The WHO said, it had, therefore, published guidance on adjusting public health and social measures for the next phase of the COVID-19 response.
It was still reviewing the evidence on antibody response to SARS-CoV-2 infection, adding that most of these studies showed that people who had recovered from infection had antibodies to the virus.
“However, some of these people had very low levels of neutralizing antibodies in their blood, suggesting that cellular immunity may also be critical for recovery,” it said.
It also explained that the body responded to a viral infection immediately with a non-specific innate response in which macrophages, neutrophils, and dendritic cells slowed the progress of virus and may even prevent it from causing symptoms.
This non-specific response, it said, was followed by an adaptive response where the body made antibodies, which were proteins called immunoglobulins that specifically bound to the virus.
It explained that the body also made T-cells that recognised and eliminated other cells infected with the virus, and termed this as “cellular immunity”.

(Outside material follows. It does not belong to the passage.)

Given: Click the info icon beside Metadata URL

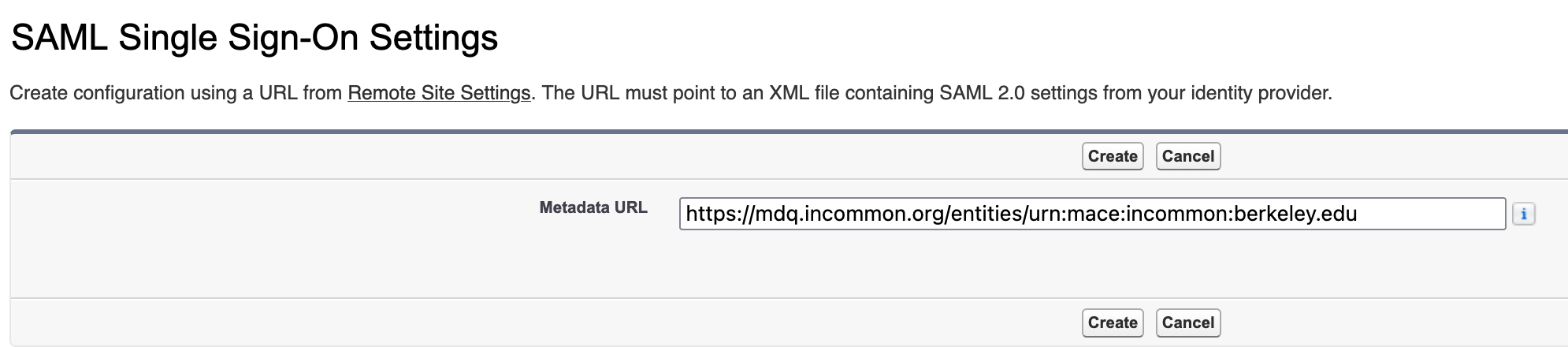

“This combined adaptive response may clear the virus from the body, and if the response is strong enough, may prevent progression to severe illness or re-infection by the same virus,” it explained.
Laboratory tests that detected antibodies to SARS-CoV-2 in people, including rapid immunodiagnostic tests, needed further validation to determine their accuracy and reliability, it explained.
“Inaccurate immunodiagnostic tests may falsely categorise people in two: ways – The first, may falsely label people who have been infected as negative, while those who have not been infected could falsely be labelled as positive, with both errors having serious consequences that would affect control efforts”.
These tests also needed to accurately distinguish between past infections from SARS-CoV-2 and those caused by the known set of the six human coronaviruses, four of which caused the common cold and circulated widely.
The other two viruses are responsible for Middle East Respiratory Syndrome and Severe Acute Respiratory Syndrome.
The WHO said people infected by any one of these viruses may produce antibodies that cross-reacted with antibodies produced in response to infection with SARS-CoV-2.
It said many countries were now testing for SARS-CoV-2 antibodies at the population level or in specific groups, such as health workers, close contacts of known cases, or within households.